The present model has several limitations, some of which are inherent to this type of pharmacoeconomic analysis. Primarily, the theoretical nature of any modelling might not be an accurate representation of daily clinical practice. In this study, the source used to include efficacy in the model was the ALFA-0701 clinical trial,16 a study that only considered the intensive treatment candidate population (excluding patients with comorbidities or other conditions that doesn´t allow to receive intensive chemotherapy) and de novo AML (excluding patient had secondary or post-treatment AML). RFS and OS data are limited at a median follow-up of 60 months, and parametric survival functions were required to extrapolate the Kaplan-Meier trial curves. Additionally, in the analysis, equivalence was assumed between SOC chemotherapy used in the ALFA-0701 trial16 (daunorubicin + cytarabine) and the most common combination used in Spain (idarubicin + cytarabine). Several studies identified in the literature, using either daunorubicin at 60 or 90 mg/m2 or idarubicin at 12 mg/m2 have shown similar rates of CR and survival.49,50 These data were validated and agreed upon by the panel of experts.

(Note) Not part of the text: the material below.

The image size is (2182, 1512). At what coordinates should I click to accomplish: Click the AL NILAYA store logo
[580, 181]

Another possible limitation is related to the use of data extracted from the literature of studies conducted in other countries, where studies conducted, specifically in Spain were not identified. The utility and disutility values used in the model were derived from international literature,32–35 which were validated by the expert panel to ensure that these values are representative of the Spanish AML population.

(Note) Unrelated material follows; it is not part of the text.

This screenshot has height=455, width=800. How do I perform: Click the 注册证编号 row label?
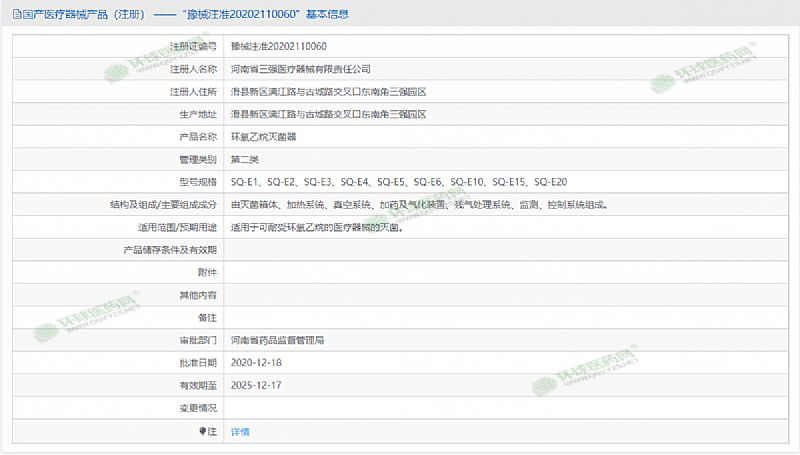[191, 46]
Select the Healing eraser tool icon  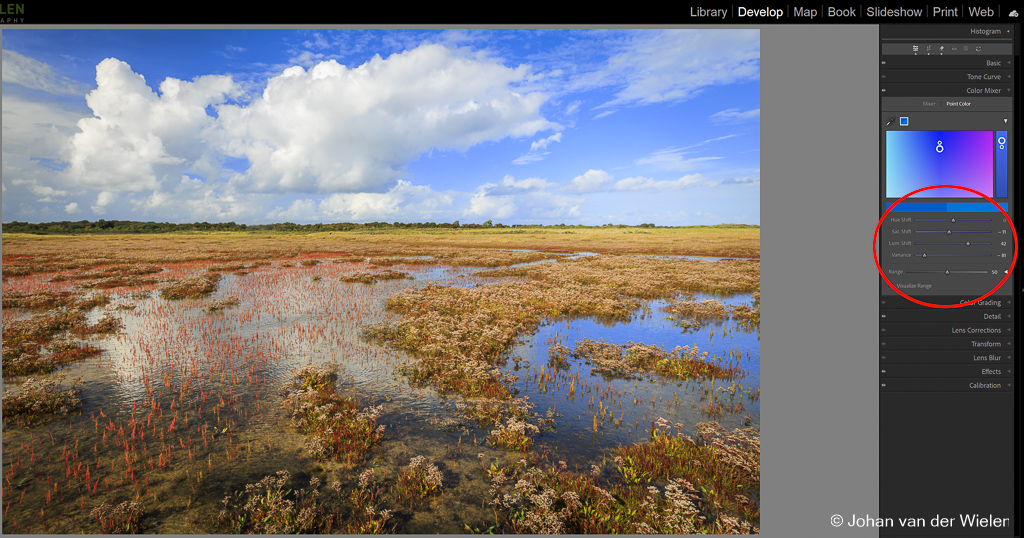[x=941, y=48]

Finally, the parameters used in the analysis have been extracted from different sources; however, all variables are based on official sources or on publications with a high level of clinical evidence and have been validated by an expert panel. Regarding the consumption of healthcare resources included for the consolidation courses, a conservative scenario was assumed considering that the courses are carried out in the hospital. In some centres, these treatments are carried out in an outpatient setting, which would notably reduce the total cost associated with this health state.

Despite the limitations described, the results of the SA confirmed that the uncertainty associated with the parameters used in the model does not represent a significant deviation from the results obtained in the base case.

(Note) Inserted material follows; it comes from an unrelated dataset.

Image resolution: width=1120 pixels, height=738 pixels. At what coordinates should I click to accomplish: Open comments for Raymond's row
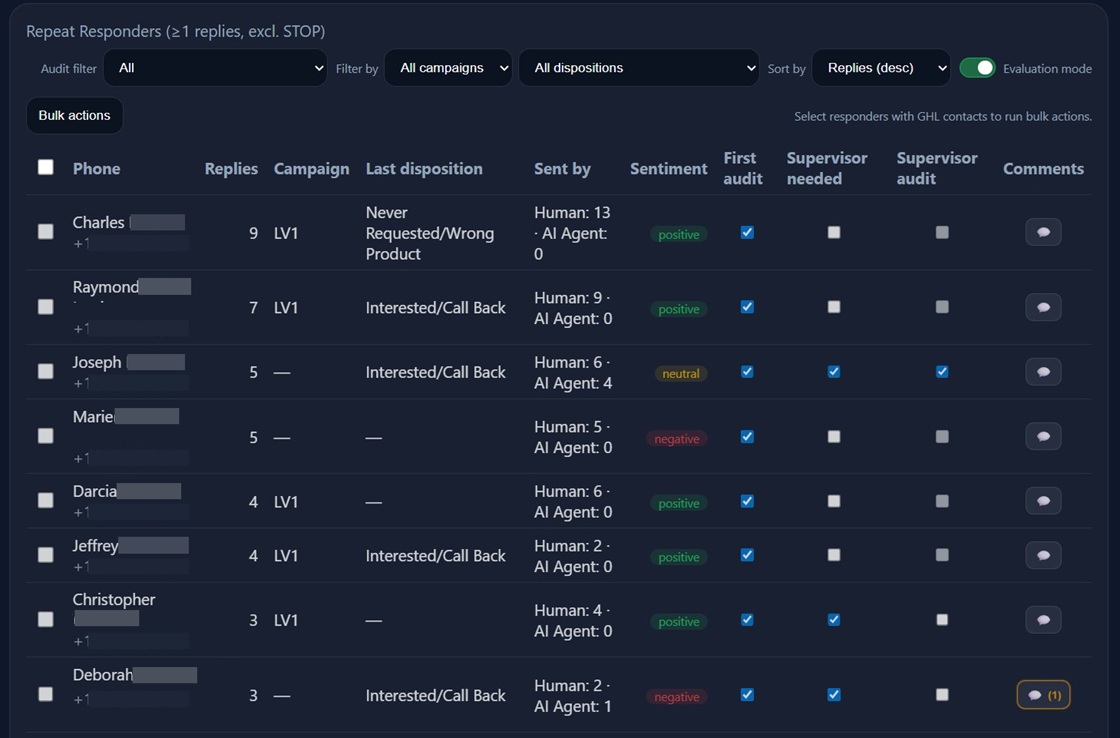click(1043, 307)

The results of the present simulation suggest that GO added to standard AML induction chemotherapy (anthracycline and cytarabine) could be considered as a cost-effective option for the first-line treatment of patients with CD33+ AML with favourable, intermediate and unknown cytogenetic profiles in Spain.

Data Sharing Statement

The datasets used and/or analysed during the current study are available from the corresponding author upon reasonable request and with permission of Pfizer.

Ethics Statement

Not applicable. Ethics approval is considered unnecessary according to national regulations since it is not a study but an economic evaluation. As our work is not related to patients since it is not a study, informed consent does not apply.

Funding

This study was funded by Pfizer Spain.

Disclosure

Pau Montesinos, Patricia Font, Jorge Sierra, Adolfo de la Fuente and José María Guinea have received honoraria from Pfizer for advocacy tasks related to this project. Patricia Font is also the advisory board for BMS and Menarini. Jorge Sierra reports personal fees from Novartis, Astellas, Jazz Pharmaceuticals, and AbbVie, during the conduct of the study. María Mareque and Itziar Oyagüez are currently employed at PORIB, a consultant company specialized in economic evaluation of health interventions, which received financial support from Pfizer for the development of this study. Javier Soto, Tamara Iglesias and Julia Llinares are employees of Pfizer Spain. James Brockbank is employed of RTI Health Solutions. The authors report no other conflicts of interest in this work.